Could you repeat the entries below word for word, leaving nothing out?

Stored items:

Start of Block

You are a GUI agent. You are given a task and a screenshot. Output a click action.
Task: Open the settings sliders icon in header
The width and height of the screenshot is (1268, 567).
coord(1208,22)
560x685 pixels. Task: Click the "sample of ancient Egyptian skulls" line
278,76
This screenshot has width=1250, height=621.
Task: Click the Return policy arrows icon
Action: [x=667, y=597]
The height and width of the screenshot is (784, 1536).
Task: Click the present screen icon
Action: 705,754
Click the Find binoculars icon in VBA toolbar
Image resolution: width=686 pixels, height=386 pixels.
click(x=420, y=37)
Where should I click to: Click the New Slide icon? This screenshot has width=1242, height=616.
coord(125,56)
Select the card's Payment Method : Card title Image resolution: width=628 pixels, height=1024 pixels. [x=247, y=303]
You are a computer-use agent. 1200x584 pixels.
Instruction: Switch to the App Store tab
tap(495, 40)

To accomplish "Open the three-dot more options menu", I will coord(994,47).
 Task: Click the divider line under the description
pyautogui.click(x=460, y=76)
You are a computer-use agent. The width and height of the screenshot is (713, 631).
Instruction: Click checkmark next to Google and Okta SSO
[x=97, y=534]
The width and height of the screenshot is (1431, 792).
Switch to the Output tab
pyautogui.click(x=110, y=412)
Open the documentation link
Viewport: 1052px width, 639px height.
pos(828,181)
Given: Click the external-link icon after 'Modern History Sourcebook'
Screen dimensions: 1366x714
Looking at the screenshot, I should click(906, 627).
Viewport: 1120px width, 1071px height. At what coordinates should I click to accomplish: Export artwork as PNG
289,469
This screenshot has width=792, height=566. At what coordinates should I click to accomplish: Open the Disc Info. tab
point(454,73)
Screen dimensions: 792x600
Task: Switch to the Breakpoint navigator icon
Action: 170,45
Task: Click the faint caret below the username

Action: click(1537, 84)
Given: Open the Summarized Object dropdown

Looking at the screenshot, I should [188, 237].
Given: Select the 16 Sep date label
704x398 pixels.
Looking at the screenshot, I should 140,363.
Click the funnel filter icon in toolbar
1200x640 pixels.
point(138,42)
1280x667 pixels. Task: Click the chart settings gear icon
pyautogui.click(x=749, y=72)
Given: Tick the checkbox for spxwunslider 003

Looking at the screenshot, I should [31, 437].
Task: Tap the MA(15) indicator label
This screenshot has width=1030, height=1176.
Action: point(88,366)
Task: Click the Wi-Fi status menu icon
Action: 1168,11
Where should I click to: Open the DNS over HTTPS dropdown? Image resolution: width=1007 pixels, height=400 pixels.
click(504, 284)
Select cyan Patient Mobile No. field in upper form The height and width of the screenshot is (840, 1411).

End of Block

§ **ANSWER**:
You are a GUI agent. You are given a task and a screenshot. Output a click action.
Task: Open the settings sliders icon in header
The width and height of the screenshot is (1268, 567).
coord(1208,22)
560x685 pixels. Task: Click the "sample of ancient Egyptian skulls" line
278,76
This screenshot has width=1250, height=621.
Task: Click the Return policy arrows icon
Action: [x=667, y=597]
The height and width of the screenshot is (784, 1536).
Task: Click the present screen icon
Action: 705,754
Click the Find binoculars icon in VBA toolbar
Image resolution: width=686 pixels, height=386 pixels.
click(x=420, y=37)
Where should I click to: Click the New Slide icon? This screenshot has width=1242, height=616.
coord(125,56)
Select the card's Payment Method : Card title Image resolution: width=628 pixels, height=1024 pixels. [x=247, y=303]
You are a computer-use agent. 1200x584 pixels.
Instruction: Switch to the App Store tab
tap(495, 40)

To accomplish "Open the three-dot more options menu", I will coord(994,47).
 Task: Click the divider line under the description
pyautogui.click(x=460, y=76)
You are a computer-use agent. The width and height of the screenshot is (713, 631).
Instruction: Click checkmark next to Google and Okta SSO
[x=97, y=534]
The width and height of the screenshot is (1431, 792).
Switch to the Output tab
pyautogui.click(x=110, y=412)
Open the documentation link
Viewport: 1052px width, 639px height.
pos(828,181)
Given: Click the external-link icon after 'Modern History Sourcebook'
Screen dimensions: 1366x714
Looking at the screenshot, I should click(906, 627).
Viewport: 1120px width, 1071px height. At what coordinates should I click to accomplish: Export artwork as PNG
289,469
This screenshot has width=792, height=566. At what coordinates should I click to accomplish: Open the Disc Info. tab
point(454,73)
Screen dimensions: 792x600
Task: Switch to the Breakpoint navigator icon
Action: 170,45
Task: Click the faint caret below the username

Action: click(1537, 84)
Given: Open the Summarized Object dropdown

Looking at the screenshot, I should [188, 237].
Given: Select the 16 Sep date label
704x398 pixels.
Looking at the screenshot, I should 140,363.
Click the funnel filter icon in toolbar
1200x640 pixels.
point(138,42)
1280x667 pixels. Task: Click the chart settings gear icon
pyautogui.click(x=749, y=72)
Given: Tick the checkbox for spxwunslider 003

Looking at the screenshot, I should [31, 437].
Task: Tap the MA(15) indicator label
This screenshot has width=1030, height=1176.
Action: point(88,366)
Task: Click the Wi-Fi status menu icon
Action: 1168,11
Where should I click to: Open the DNS over HTTPS dropdown? Image resolution: width=1007 pixels, height=400 pixels.
click(504, 284)
Select cyan Patient Mobile No. field in upper form The height and width of the screenshot is (840, 1411).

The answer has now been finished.